═══ Dataset extract ═══

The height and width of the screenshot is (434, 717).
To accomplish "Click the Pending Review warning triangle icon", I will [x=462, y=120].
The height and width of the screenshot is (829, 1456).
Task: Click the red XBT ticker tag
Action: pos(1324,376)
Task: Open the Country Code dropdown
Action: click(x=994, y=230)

═══

- What you should do
An exact transcription of all the records is required.

- Exercise solution
The height and width of the screenshot is (434, 717).
To accomplish "Click the Pending Review warning triangle icon", I will [x=462, y=120].
The height and width of the screenshot is (829, 1456).
Task: Click the red XBT ticker tag
Action: pos(1324,376)
Task: Open the Country Code dropdown
Action: click(x=994, y=230)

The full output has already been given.